Bruno Contrada si è spento all’età di 94 anni: dalla carriera investigativa a Palermo, fino al controverso processo sui legami tra servizi segreti e criminalità

Bruno Contrada si è spento all'età di 94 anni: dalla carriera investigativa a Palermo, fino al processo sui legami tra 007 e criminalità

Bruno Contrada si è spento all’età di 94 anni: dalla carriera investigativa a Palermo, fino al controverso processo sui legami tra servizi segreti e criminalità

Si è spento all’età di 94 anni Bruno Contrada. Ex dirigente della Polizia di Stato poi ex numero tre del Sisde, era stato al centro di controverse vicende legate alla mafia e alla cosiddetta ‘zona grigia’ tra servizi segreti e criminalità. Fatti per i quali, pur professandosi innocente, era stato condannato a 12 anni per l’accusa di concorso esterno, finendo di scontare la pena nel 2012.

Contrata, una carriera tra luci, ombre e misteri

Nato a Napoli il 2 settembre 1931, aveva svolto tutta la sua carriera professionale a Palermo, in Sicilia. Qui aveva ricoperto incarichi prestigiosi, tra cui quello di capo della Squadra mobile di Palermo. Ma successivamente il suo nome rimase coinvolto nelle indagini sui presunti rapporti opaci tra 007 italiani e criminalità organizzata, poi culminati nella strage di via D’Amelio.

Fatti per i quali Contrada fu arrestato il 24 dicembre 1992, e condannato in via definitiva nel 2007 a 10 anni di carcere per concorso esterno in associazione mafiosa. Nel 2011-12 venne respinta la sua richiesta di revisione del processo e sempre nel 2012 finì di scontare la pena.

La Corte UE condanna l’Italia

Il caso, nel lontano 11 febbraio 2014, approda davanti ai giudici della Corte europea dei diritti dell’uomo di Strasburgo che condannano lo Stato italiano per la reiterata mancata concessione degli arresti domiciliari a Contrada, sino al luglio 2008, che, sempre secondo la Corte, dovevano essergli concessi in quanto gravemente malato.

Il 13 aprile 2015 la stessa Corte europea dei diritti umani ha nuovamente condannato lo Stato italiano, stabilendo un risarcimento per danni morali da parte dello Stato italiano perché non doveva essere condannato per concorso esterno in associazione mafiosa in quanto all’epoca dei fatti, ossia nel periodo compreso tra il 1979 e il 1988, tale “reato non era sufficientemente chiaro”.

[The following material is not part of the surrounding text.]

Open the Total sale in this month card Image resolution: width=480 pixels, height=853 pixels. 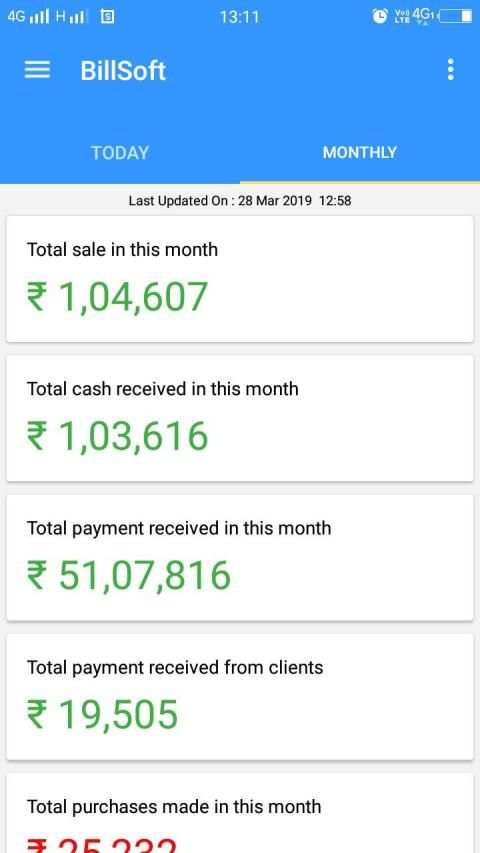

Dopo questa pronuncia, nel giugno 2015 è iniziata la revisione del processo di Contrada, che, però, venne respinta il 18 novembre. Ma gli avvocati di Contrada, che negli anni si è sempre detto innocente, non si sono arresi e hanno presentato istanza di revoca della condanna, respinta dalla corte d’appello di Palermo, e infine accolta nel 2017 dalla Corte di Cassazione, che ha dichiarato “ineseguibile e improduttiva di effetti penali la sentenza di condanna”.

Il 14 ottobre 2017 l’allora capo della Polizia Franco Gabrielli aveva revocato il provvedimento di destituzione di Contrada, reintegrandolo come pensionato nella Polizia di Stato.